As the largest retailer in the world, and among those in the U.S. deemed "essential" during early months of the pandemic, Walmart played a leading role in determining how store chains should operate in a world made more dangerous by COVID-19.
Almost two years have passed since Walmart first instituted a mask mandate for all workers. The retailer was also among the first to require shoppers wear masks as well. Last year, after vaccines were widely available and companies and governments began easing safety protocols, Walmart lifted mask requirements for vaccinated employees, then pivoted back when the delta variant of COVID-19 led to another spike in cases.
Now cases are in steep decline again after the omicron variant led to the largest spike in cases since the pandemic reached the U.S. But there are still areas where omicron is circulating widely, and the Centers for Disease Control and Prevention still recommends masking in areas of high transmission.

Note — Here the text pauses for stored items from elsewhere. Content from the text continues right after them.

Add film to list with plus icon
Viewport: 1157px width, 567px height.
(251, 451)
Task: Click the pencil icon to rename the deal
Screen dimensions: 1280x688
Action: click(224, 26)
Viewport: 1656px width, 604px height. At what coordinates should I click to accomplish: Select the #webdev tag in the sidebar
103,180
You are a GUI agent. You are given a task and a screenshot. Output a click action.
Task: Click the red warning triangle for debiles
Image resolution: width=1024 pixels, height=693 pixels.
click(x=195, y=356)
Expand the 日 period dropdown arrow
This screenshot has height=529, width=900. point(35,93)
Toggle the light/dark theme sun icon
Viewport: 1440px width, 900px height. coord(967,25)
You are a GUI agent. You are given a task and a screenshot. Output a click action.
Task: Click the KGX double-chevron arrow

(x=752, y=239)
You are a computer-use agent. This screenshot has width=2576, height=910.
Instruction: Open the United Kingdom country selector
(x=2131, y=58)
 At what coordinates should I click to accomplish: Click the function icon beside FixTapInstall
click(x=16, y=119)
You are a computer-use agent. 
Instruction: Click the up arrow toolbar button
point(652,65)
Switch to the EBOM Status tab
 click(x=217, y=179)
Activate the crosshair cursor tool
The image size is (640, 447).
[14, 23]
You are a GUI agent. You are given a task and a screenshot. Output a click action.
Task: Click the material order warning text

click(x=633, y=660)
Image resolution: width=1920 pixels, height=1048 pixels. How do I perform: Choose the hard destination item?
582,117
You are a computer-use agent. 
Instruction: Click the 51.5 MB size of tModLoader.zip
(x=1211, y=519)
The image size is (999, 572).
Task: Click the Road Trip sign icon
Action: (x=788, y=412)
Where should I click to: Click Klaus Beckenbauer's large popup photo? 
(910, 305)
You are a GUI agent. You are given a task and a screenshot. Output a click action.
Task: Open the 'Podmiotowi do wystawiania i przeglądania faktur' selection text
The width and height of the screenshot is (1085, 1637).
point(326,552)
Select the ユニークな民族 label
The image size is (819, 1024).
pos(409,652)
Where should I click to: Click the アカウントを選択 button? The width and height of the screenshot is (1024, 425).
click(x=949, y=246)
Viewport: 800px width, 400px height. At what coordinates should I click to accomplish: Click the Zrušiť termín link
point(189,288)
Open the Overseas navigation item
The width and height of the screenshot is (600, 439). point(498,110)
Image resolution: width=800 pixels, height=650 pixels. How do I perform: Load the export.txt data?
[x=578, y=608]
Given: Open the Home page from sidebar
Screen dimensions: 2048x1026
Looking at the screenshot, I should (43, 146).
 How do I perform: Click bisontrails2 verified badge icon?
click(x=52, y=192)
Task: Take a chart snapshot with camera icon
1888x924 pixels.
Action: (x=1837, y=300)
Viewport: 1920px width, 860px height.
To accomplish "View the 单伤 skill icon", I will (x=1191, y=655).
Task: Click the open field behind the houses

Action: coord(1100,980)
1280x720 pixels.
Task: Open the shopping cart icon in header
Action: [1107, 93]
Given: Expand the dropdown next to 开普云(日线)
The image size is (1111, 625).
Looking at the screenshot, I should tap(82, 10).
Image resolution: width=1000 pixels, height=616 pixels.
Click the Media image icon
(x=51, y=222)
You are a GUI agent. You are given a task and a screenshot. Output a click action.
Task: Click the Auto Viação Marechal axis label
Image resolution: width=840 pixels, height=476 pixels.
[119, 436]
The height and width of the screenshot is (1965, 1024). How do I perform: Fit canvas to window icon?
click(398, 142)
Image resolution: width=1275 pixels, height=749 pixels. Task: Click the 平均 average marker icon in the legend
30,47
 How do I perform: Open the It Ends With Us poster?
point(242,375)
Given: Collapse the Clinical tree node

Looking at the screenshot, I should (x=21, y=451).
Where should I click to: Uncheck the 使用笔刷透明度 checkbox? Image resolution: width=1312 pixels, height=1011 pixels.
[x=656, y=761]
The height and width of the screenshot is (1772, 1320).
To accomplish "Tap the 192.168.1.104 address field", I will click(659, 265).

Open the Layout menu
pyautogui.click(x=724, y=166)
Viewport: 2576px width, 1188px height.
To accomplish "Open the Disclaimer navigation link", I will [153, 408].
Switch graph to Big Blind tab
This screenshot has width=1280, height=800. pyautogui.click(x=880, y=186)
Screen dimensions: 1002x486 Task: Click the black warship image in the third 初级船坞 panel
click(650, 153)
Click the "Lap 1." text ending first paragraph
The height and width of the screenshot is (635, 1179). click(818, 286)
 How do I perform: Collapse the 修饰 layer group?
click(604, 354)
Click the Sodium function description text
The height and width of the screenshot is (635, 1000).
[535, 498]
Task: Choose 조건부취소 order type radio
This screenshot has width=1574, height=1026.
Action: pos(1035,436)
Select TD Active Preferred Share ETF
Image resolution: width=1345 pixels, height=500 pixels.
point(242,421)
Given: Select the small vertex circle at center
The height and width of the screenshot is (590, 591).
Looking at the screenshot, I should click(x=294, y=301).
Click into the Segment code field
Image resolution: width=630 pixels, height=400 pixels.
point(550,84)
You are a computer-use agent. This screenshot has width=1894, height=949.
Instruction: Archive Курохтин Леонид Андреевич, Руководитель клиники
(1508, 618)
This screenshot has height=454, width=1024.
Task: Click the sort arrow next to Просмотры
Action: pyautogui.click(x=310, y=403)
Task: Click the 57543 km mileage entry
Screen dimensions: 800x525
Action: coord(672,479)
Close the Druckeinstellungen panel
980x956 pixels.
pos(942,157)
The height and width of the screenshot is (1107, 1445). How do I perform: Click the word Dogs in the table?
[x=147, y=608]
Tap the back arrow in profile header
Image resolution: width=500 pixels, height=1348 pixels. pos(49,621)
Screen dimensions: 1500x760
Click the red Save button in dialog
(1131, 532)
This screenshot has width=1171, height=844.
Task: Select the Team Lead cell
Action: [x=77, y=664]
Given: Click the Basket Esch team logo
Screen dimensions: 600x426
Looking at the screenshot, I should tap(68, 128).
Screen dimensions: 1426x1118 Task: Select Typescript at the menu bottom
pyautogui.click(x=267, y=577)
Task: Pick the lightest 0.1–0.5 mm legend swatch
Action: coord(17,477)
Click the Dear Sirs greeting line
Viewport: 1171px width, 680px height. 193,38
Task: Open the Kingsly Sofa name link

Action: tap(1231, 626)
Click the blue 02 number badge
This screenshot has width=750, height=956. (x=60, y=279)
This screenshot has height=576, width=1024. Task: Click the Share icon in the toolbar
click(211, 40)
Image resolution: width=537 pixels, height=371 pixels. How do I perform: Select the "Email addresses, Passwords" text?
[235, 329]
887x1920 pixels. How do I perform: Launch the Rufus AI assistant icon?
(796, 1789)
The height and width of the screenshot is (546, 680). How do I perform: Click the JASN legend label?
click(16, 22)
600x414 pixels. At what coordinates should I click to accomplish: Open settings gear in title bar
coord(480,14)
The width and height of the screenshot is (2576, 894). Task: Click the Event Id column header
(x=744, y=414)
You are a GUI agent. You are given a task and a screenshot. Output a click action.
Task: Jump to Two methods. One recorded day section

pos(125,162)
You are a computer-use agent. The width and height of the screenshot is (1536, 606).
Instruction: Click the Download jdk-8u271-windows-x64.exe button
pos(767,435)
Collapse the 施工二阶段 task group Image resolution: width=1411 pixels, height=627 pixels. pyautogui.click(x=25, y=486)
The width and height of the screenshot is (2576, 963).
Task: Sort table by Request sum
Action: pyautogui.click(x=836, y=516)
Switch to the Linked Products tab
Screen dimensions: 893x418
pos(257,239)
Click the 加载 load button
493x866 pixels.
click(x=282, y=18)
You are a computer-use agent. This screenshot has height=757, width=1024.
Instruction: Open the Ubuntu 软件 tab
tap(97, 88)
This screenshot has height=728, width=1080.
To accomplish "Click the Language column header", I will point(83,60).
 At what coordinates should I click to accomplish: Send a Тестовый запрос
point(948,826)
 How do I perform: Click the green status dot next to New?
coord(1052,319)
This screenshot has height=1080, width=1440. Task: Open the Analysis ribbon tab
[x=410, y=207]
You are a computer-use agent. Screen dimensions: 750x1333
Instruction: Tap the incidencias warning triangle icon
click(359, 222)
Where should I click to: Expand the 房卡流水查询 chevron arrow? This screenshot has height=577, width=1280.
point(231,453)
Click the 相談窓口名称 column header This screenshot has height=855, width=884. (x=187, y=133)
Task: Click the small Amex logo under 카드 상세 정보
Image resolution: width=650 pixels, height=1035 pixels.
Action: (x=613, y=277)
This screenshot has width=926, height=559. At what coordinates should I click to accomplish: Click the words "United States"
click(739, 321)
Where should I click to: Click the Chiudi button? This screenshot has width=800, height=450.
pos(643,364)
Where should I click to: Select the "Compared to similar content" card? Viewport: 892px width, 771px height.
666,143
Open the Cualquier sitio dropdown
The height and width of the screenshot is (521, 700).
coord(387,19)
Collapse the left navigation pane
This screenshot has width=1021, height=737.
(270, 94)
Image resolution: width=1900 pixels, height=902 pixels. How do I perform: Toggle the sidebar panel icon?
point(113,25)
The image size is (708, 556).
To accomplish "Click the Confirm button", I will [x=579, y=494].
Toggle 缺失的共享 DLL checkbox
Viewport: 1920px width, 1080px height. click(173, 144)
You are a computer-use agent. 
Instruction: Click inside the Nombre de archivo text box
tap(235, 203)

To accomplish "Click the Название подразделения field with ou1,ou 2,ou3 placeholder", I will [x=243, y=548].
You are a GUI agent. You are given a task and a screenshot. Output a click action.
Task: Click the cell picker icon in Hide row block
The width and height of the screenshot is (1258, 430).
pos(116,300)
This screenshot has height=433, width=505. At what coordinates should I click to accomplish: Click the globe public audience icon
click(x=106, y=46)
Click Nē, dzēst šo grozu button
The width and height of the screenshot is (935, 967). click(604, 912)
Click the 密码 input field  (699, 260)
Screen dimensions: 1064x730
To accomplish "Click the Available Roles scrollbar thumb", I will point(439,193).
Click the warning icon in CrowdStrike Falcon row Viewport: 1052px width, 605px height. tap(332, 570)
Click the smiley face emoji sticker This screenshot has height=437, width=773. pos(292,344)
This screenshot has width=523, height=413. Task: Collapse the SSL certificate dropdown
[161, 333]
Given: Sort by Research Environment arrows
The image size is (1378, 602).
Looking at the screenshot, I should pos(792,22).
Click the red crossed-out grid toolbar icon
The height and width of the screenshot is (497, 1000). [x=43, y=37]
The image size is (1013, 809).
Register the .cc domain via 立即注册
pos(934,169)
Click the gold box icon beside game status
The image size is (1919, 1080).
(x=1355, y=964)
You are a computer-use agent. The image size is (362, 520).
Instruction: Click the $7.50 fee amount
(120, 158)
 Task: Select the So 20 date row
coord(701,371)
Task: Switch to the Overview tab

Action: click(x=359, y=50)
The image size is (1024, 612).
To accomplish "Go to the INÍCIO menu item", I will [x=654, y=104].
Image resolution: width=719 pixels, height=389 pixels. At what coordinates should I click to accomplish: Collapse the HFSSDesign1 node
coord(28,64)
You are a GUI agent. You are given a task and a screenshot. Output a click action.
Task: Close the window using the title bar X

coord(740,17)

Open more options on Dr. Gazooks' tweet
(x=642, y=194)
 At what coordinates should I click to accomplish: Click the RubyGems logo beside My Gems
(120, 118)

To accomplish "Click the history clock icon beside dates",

In its memo to employees, Walmart made no provision for local case count but rather only for local rules. Morris and Wig did note, "Though vaccinated associates are no longer required to wear a mask in our facilities, we support and respect an individual's choice to continue wearing one." (The mask mandate still applies to those employees in clinical care settings, including Walmart's pharmacies and health clinics.)
The company is also dropping its daily health screening except in states where required, leaving it to employees to self-monitor.
The company reiterated recommendations that those who haven't done so get vaccinated and get booster shots, noting that most of those hospitalized with COVID-19 have been unvaccinated.
Amazon, for its part, couched the decision to drop its masking policy for the vaccinated in the sharp decline in case counts across the country calling it, along with rising vaccination rates, "a positive sign we can return to the path to normal operations."
How employees receive the news likely depends on the individual. Retail workers, like the rest of the population, have different vulnerabilities and risk tolerances. Earlier this month, the activist group United for Respect, which has been vocal in calling for stricter safety guidelines and better risk compensation, ripped Walmart for decreasing its COVID-19 leave time, which followed a change in the CDC's quarantine guidance.
"A lot of people don't want to come into work as they're either afraid or getting coronavirus," Peter Naughton, a Walmart electronics salesperson and member of United for Respect, told Reuters in January.
The political, cultural and regulatory landscape has been evolving regularly since the pandemic began, as has the virus itself. Which means 2022 could be just as unpredictable as the preceding years when it comes to COVID-19.